» Instructions to follow: Each line from the first down to the one containing "Select UKAŽ MI VŠECHNO menu item" should be returned exactly as it appears below.

» Data for review:
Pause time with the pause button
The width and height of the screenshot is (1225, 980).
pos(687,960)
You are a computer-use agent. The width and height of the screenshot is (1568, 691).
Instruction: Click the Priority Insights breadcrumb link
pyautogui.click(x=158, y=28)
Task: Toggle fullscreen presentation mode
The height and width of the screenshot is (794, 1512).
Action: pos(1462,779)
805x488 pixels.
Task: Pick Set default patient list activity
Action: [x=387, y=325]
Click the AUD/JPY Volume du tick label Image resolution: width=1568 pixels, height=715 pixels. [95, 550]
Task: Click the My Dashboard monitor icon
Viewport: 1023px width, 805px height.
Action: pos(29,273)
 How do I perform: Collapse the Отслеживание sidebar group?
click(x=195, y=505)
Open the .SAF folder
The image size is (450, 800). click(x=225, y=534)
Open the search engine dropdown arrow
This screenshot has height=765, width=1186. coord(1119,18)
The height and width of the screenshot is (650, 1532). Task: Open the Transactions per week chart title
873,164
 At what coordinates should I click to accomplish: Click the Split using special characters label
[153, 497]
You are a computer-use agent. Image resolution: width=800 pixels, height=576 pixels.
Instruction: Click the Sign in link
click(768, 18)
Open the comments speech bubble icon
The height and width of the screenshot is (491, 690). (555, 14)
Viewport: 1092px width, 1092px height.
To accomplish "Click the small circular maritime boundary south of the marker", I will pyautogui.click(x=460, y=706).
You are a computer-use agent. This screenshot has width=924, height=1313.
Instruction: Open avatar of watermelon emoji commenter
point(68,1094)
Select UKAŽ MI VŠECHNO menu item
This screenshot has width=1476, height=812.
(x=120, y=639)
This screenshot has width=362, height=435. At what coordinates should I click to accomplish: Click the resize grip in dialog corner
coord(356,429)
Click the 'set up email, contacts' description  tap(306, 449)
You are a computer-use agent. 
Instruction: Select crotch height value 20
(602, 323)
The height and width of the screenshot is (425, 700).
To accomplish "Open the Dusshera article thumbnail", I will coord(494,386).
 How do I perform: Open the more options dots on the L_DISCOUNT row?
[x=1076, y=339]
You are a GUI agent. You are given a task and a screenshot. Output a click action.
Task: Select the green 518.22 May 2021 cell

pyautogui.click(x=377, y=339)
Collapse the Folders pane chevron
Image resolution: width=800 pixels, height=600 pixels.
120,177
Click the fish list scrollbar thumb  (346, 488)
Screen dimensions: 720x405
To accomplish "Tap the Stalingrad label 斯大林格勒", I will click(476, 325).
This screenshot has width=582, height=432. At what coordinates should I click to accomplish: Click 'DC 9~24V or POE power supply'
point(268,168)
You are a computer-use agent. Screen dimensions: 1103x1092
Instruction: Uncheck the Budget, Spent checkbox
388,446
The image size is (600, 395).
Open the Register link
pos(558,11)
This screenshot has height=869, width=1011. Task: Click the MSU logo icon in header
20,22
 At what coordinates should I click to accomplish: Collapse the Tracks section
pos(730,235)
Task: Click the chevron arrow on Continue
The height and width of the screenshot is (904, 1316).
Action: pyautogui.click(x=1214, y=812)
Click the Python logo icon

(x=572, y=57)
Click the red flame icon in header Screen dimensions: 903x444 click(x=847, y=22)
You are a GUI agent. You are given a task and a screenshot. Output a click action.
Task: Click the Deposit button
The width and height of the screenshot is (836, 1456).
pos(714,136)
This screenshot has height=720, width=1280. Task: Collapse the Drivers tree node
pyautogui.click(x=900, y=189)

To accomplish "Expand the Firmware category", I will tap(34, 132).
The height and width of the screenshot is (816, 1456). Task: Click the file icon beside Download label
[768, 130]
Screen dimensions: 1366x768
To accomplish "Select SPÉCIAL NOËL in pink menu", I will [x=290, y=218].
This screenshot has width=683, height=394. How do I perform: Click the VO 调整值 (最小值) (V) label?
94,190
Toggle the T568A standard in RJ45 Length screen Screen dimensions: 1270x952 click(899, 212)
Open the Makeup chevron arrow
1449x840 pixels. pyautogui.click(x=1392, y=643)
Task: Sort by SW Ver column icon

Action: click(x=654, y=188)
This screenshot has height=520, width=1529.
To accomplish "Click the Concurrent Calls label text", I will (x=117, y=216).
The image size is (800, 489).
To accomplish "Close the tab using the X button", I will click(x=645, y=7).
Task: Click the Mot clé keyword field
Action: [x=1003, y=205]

» Result for this exercise:
Pause time with the pause button
The width and height of the screenshot is (1225, 980).
pos(687,960)
You are a computer-use agent. The width and height of the screenshot is (1568, 691).
Instruction: Click the Priority Insights breadcrumb link
pyautogui.click(x=158, y=28)
Task: Toggle fullscreen presentation mode
The height and width of the screenshot is (794, 1512).
Action: pos(1462,779)
805x488 pixels.
Task: Pick Set default patient list activity
Action: [x=387, y=325]
Click the AUD/JPY Volume du tick label Image resolution: width=1568 pixels, height=715 pixels. [95, 550]
Task: Click the My Dashboard monitor icon
Viewport: 1023px width, 805px height.
Action: pos(29,273)
 How do I perform: Collapse the Отслеживание sidebar group?
click(x=195, y=505)
Open the .SAF folder
The image size is (450, 800). click(x=225, y=534)
Open the search engine dropdown arrow
This screenshot has height=765, width=1186. coord(1119,18)
The height and width of the screenshot is (650, 1532). Task: Open the Transactions per week chart title
873,164
 At what coordinates should I click to accomplish: Click the Split using special characters label
[153, 497]
You are a computer-use agent. Image resolution: width=800 pixels, height=576 pixels.
Instruction: Click the Sign in link
click(768, 18)
Open the comments speech bubble icon
The height and width of the screenshot is (491, 690). (555, 14)
Viewport: 1092px width, 1092px height.
To accomplish "Click the small circular maritime boundary south of the marker", I will pyautogui.click(x=460, y=706).
You are a computer-use agent. This screenshot has width=924, height=1313.
Instruction: Open avatar of watermelon emoji commenter
point(68,1094)
Select UKAŽ MI VŠECHNO menu item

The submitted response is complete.